_TEXT SHOWN_:

————

Astronomical Calculator

A high-precision Rust library for calculating solar position, sunrise/sunset times, and related astronomical phenomena.

Overview

This library calculates the position of the Sun with high precision for any given time and location on Earth. It provides accurate solar position calculations (zenith and azimuth angles), sunrise and sunset times, solar transit (solar noon), solar midnight, and various twilight events (civil, nautical, and astronomical dawn/dusk).

The library accounts for atmospheric refraction, parallax, nutation, aberration, and other astronomical phenomena that affect solar position calculations. It is based on VSOP87 theory and uses the same algorithms as the freespa library, which this is a Rust port of.

The library is no_std compatible, making it suitable for embedded systems and other constrained environments. It has been extensively tested using property-based testing with thousands of randomized inputs, and validated against both the original C implementation (freespa) and the Skyfield Python library to ensure accuracy and reliability.

Features

• Solar Position Calculations: Compute the Sun's zenith and azimuth angles for any time and location
• Sunrise and Sunset Times: Calculate precise sunrise and sunset times, handling polar day/night conditions
• Solar Transit: Determine solar noon (when the Sun reaches its highest point) and solar midnight
• Twilight Calculations: Calculate civil, nautical, and astronomical dawn and dusk times
• Sea-Level Calculations: Compute sunrise/sunset at sea level (important for twilight calculations)
• Atmospheric Refraction Models: Support for multiple refraction models (Bennett with and without atmospheric correction)
• Elevation Support: Account for observer elevation above sea level
• High Precision: Based on VSOP87 theory with sub-arcsecond accuracy
• Wide Date Range: Valid for dates from 2000 BC to 6000 CE
• no_std Compatible: Works in embedded and constrained environments
• Comprehensive Testing: Property-based testing ensures accuracy across diverse inputs

Quick Start

use astronomical_calculator::{AstronomicalCalculator, Refraction};
use chrono::NaiveDateTime;

// Create a datetime (UTC)
let dt = NaiveDateTime::parse_from_str("2024-06-21 12:00:00", "%Y-%m-%d %H:%M:%S").unwrap();

// Create calculator for London (51.5°N, 0°E)
let mut calc = AstronomicalCalculator::new(
    dt,
    None,                     // Calculate ΔT automatically
    0.0,                      // ΔUT1 (use 0.0 if unknown)
    0.0,                      // longitude in degrees (0° = Greenwich)
    51.5,                     // latitude in degrees (positive = North)

————

_WHAT TO DO_:
Answer these from the astronomical calculator text above.
(a) Which library is this one a Rust port of?
(b) What range of dates is the library valid for?
(c) Which refraction model does the library support, and in what two forms?

_MATERIAL PROVIDED_:
————

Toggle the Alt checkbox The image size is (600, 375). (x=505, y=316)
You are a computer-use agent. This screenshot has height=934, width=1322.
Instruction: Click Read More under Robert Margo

————

_RESULT_:
(a) freespa
(b) From 2000 BC to 6000 CE
(c) Bennett, with and without atmospheric correction